◆ THE TASK: Could you copy the material word for word, starting at the line that contains "Given: Click the OBH reservation cell" and ending at the line that contains "Looking at the", and leave the pictures out of your copy?

◆ RAW RECORDS:

★ ★ ★ ★ ★ ★ ★

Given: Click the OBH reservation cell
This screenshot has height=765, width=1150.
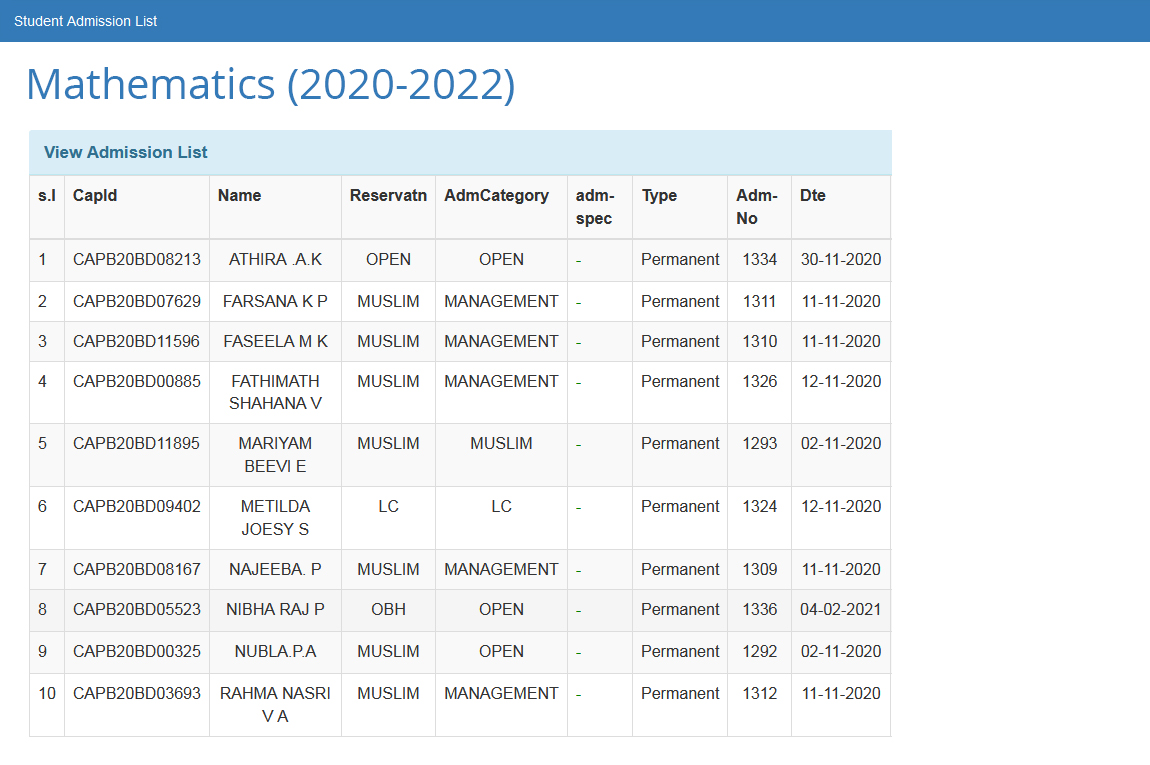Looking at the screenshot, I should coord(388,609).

★ ★ ★ ★ ★ ★ ★

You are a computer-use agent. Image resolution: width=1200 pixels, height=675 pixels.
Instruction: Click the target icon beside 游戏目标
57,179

★ ★ ★ ★ ★ ★ ★

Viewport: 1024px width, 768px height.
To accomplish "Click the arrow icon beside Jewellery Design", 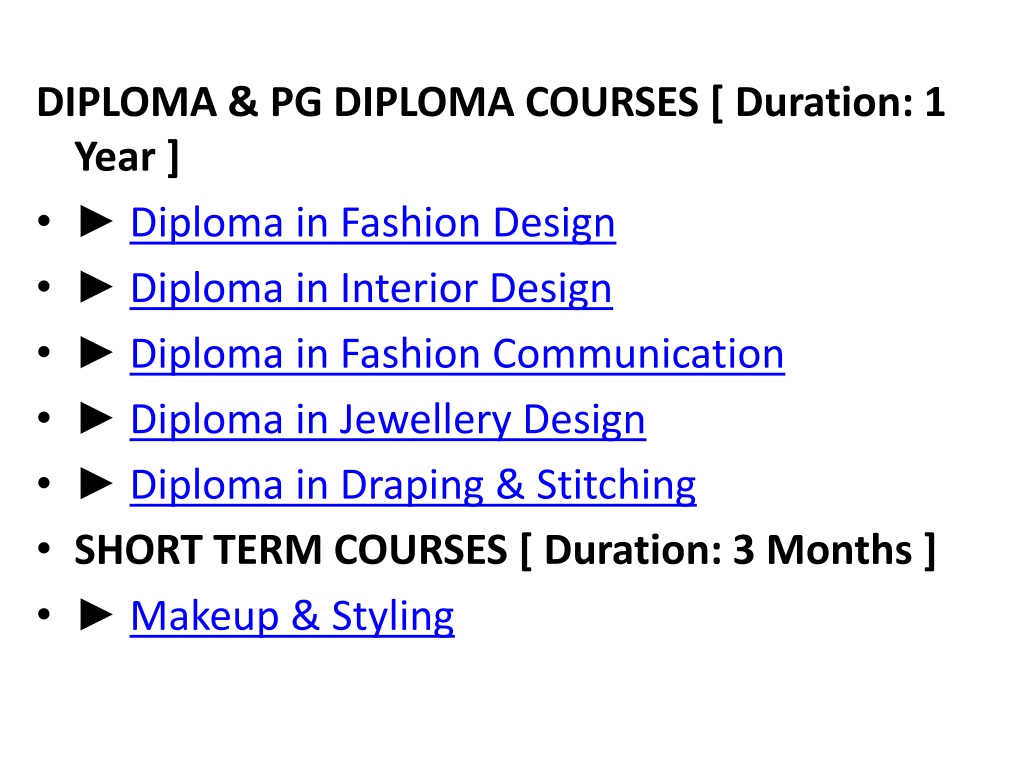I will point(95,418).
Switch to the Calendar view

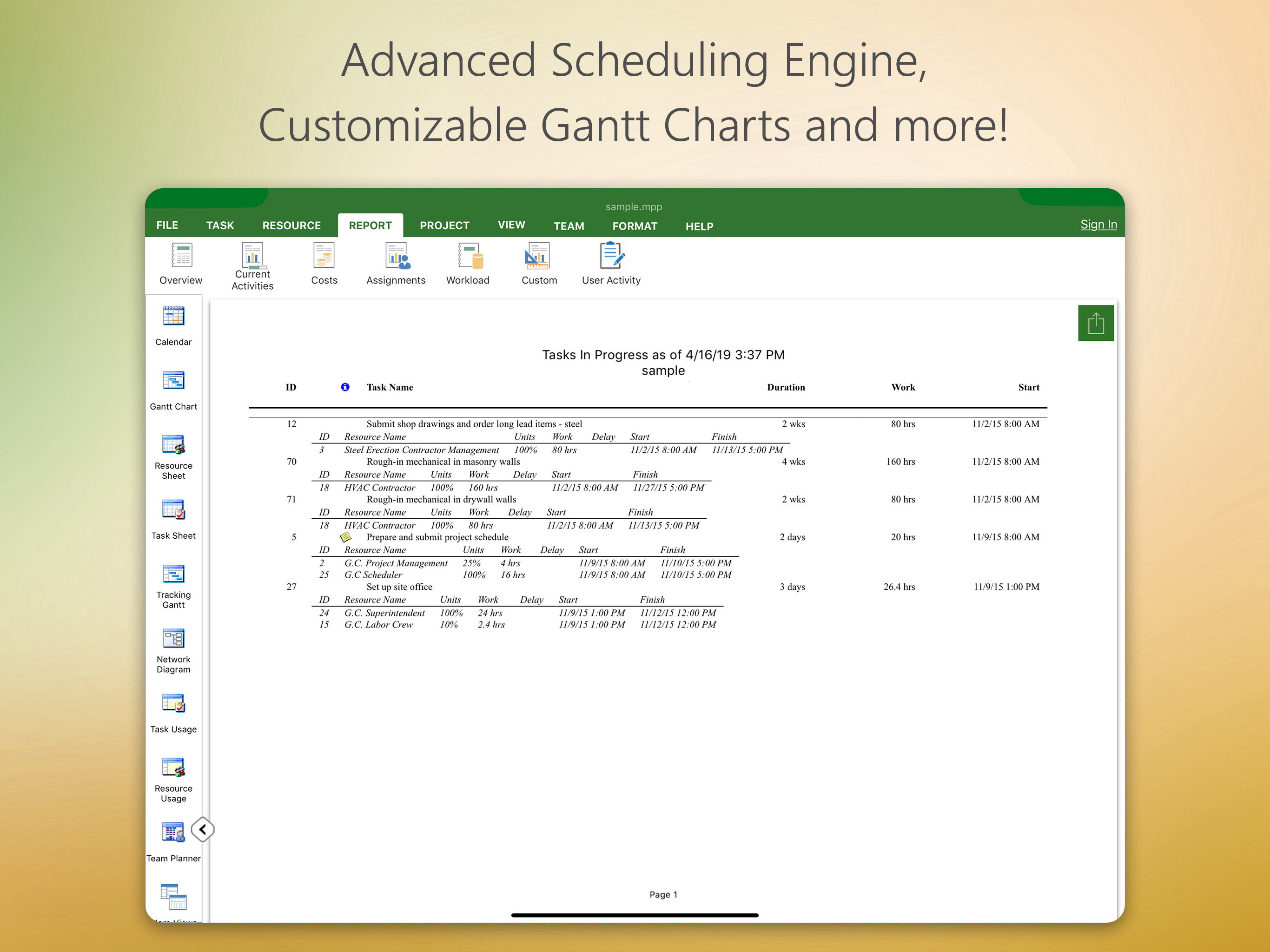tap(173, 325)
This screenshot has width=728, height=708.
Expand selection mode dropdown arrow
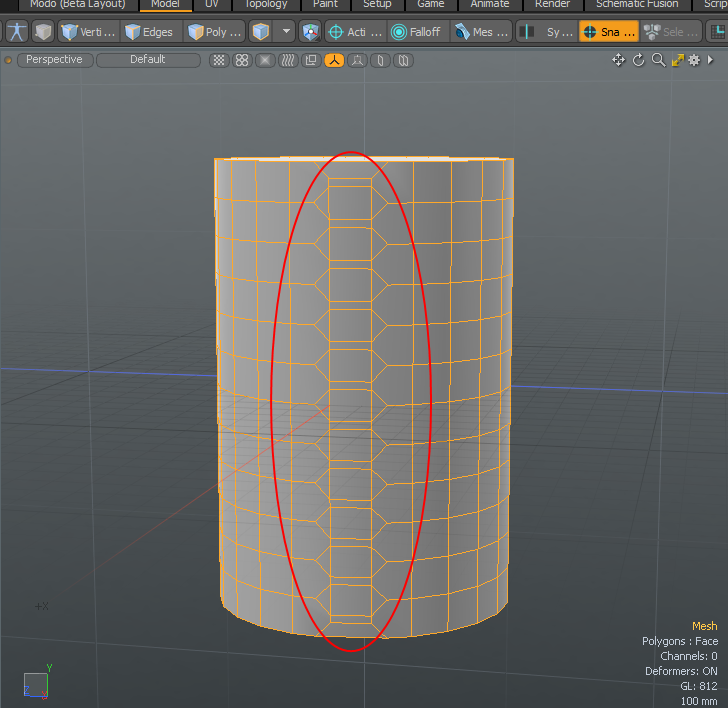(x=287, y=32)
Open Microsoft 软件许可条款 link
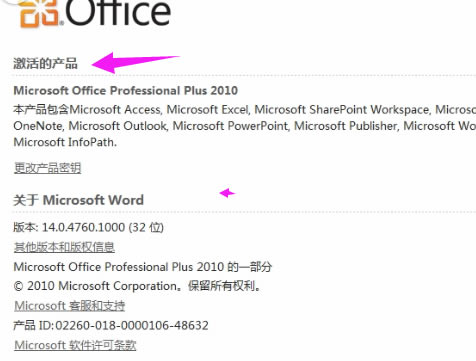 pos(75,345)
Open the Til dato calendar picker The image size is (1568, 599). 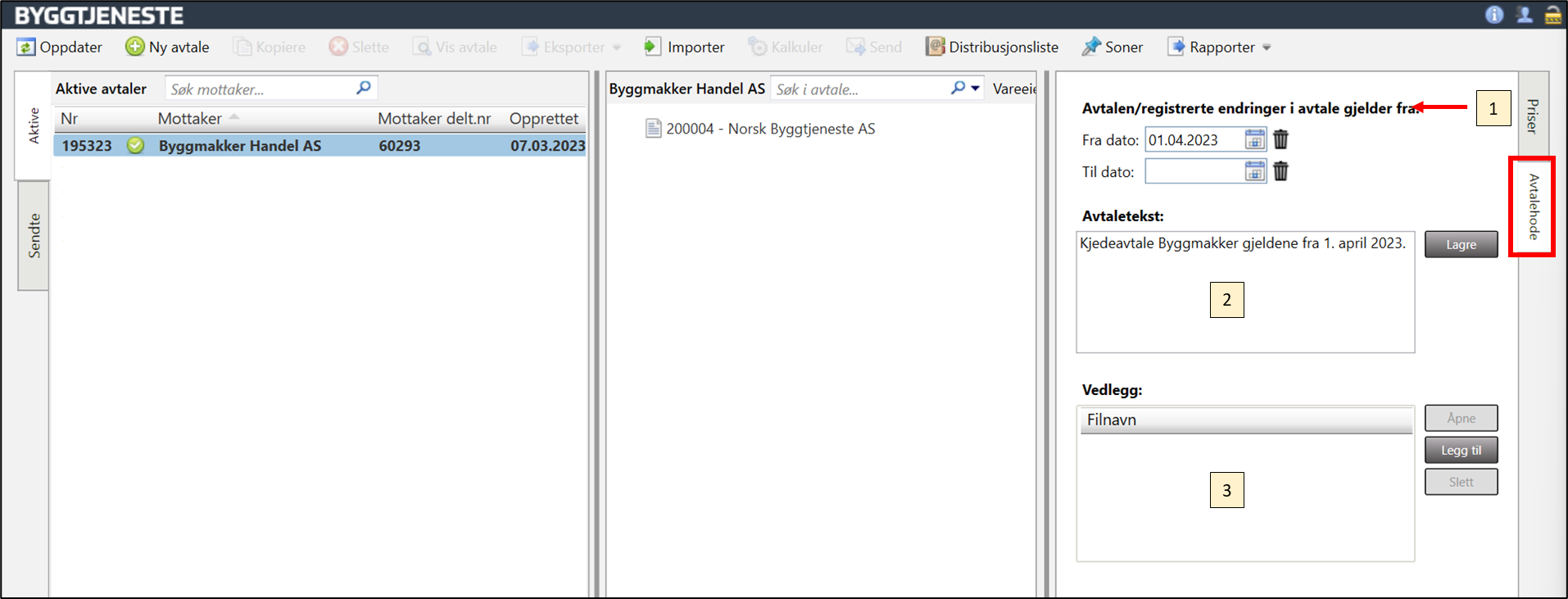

★ ★ ★ ★ ★ ★ ★

◆ COMPLETE ANSWER:
Given: Click the OBH reservation cell
This screenshot has height=765, width=1150.
Looking at the screenshot, I should coord(388,609).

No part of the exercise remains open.